MORPHINE à libération prolongée (LP) oral

Prescription sous contrôle médical

Action thérapeutique

– Analgésique central opioïde

Indications

– Douleurs intenses et persistantes, en particulier d'origine cancéreuse

Présentation

– Comprimés ou gélules à libération prolongée à 10 mg, 30 mg et 60 mg

Posologie

– En principe, la dose journalière efficace est déterminée lors du traitement initial par la morphine à libération immédiate (LI). Lors du passage de la forme LI à la forme LP, la dose journalière reste la même.
Par exemple, si la dose efficace de morphine LI est de 20 mg toutes les 4 heures (120 mg par jour), la dose de morphine LP est de 60 mg toutes les 12 heures (120 mg par jour).

– Si le traitement est instauré d'emblée avec la forme LP :
• Enfant de plus de 6 mois : dose initiale de 0,5 mg/kg toutes les 12 heures 
• Adulte : dose initiale de 30 mg toutes les 12 heures
Adapter la posologie si nécessaire, en augmentant la dose de 50% par jour jusqu'à ce que la douleur soit contrôlée.

– En cas d'accès douloureux paroxystiques chez un patient stabilisé par la morphine LP, administrer des interdoses de morphine LI. Une interdose correspond à 10% de la dose journalière de morphine LP. Si le patient utilise régulièrement plus de 3 interdoses par jour, augmenter la posologie journalière de morphine LP en lui ajoutant la somme des interdoses.

Durée

– Selon l'évolution clinique. Ne pas arrêter brutalement un traitement de longue durée. Diminuer progressivement les doses pour éviter un syndrome de sevrage.

Contre-indications, effets indésirables, précautions

– Ne pas administrer en cas d'insuffisance respiratoire sévère ou d’insuffisance hépatique décompensée.
– Ne pas administrer d’emblée la forme LP chez le sujet âgé ou en cas d'insuffisance rénale ou hépatique. Commencer le traitement par la forme LI.
– Peut provoquer :
• somnolence et dépression respiratoire dose-dépendante, nausées, vomissements, constipation, rétention urinaire, confusion, hypertension intracrânienne, prurit ;
• en cas de surdosage : sédation excessive, dépression respiratoire, coma.
– Traiter la dépression respiratoire par la ventilation assistée et/ou la naloxone.
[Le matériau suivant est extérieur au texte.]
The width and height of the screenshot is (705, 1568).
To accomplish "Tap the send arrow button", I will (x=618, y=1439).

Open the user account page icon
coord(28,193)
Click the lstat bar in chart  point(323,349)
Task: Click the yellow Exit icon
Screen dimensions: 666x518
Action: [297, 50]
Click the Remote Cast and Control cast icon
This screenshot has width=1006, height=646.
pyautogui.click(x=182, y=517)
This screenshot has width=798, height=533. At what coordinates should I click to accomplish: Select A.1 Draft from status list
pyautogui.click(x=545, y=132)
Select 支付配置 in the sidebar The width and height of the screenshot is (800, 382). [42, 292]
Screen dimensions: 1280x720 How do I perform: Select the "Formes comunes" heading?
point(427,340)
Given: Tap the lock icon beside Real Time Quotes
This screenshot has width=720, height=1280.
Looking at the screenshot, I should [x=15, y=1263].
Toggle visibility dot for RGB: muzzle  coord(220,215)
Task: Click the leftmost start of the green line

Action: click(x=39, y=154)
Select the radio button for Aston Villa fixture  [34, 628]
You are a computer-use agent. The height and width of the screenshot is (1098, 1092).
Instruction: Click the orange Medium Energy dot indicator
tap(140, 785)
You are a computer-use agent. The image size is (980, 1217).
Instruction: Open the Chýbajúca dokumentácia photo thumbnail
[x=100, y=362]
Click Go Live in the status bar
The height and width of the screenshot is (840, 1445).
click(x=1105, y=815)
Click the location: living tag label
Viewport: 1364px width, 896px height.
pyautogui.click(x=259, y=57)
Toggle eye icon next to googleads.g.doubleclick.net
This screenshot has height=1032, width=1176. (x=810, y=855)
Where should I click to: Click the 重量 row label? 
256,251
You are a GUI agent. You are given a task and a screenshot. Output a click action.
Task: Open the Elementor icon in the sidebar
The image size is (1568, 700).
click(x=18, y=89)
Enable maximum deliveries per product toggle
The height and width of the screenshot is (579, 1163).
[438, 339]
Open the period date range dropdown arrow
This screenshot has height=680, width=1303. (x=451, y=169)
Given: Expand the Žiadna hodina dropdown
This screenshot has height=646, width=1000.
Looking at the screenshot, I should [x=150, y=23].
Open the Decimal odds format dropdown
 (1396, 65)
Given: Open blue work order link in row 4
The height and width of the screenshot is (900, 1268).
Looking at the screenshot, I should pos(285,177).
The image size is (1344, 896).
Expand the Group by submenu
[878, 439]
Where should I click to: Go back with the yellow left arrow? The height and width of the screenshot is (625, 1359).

Surveiller le patient pendant plusieurs heures.
– Administrer avec prudence en cas d'insuffisance respiratoire, traumatisme crânien, hypertension intracrânienne, épilepsie non contrôlée, troubles urétro-prostatiques.
– Ne pas associer avec les opioïdes agonistes-antagonistes tels que la buprénorphine, nalbuphine, pentazocine (action compétitive).
– Risque de majoration de l’effet sédatif et dépresseur respiratoire en cas d'association avec l'alcool et les médicaments agissant sur le système nerveux central : benzodiazépines (diazépam, etc.), neuroleptiques (chlorpromazine, halopéridol, etc.), antihistaminiques (chlorphénamine, prométhazine), phénobarbital, etc.
– Grossesse et allaitement : pas de contre-indication. Les effets indésirables de la morphine (syndrome de sevrage, dépression respiratoire, sédation, etc.) peuvent être présents chez l’enfant lorsque la mère est traitée en fin de 3e trimestre et au cours de l’allaitement. Dans ces situations, administrer avec prudence, pour une durée brève, à la plus petite dose efficace, et surveiller l’enfant.

Remarques

– Associer un laxatif approprié (p. ex. lactulose) si le traitement antalgique se prolonge au-delà de 48 heures.
– Les gélules ne doivent pas être écrasées ni mâchées mais peuvent être ouvertes et leur contenu mélangé à des aliments.
– La morphine est inscrite sur la liste des stupéfiants : se conformer à la réglementation nationale.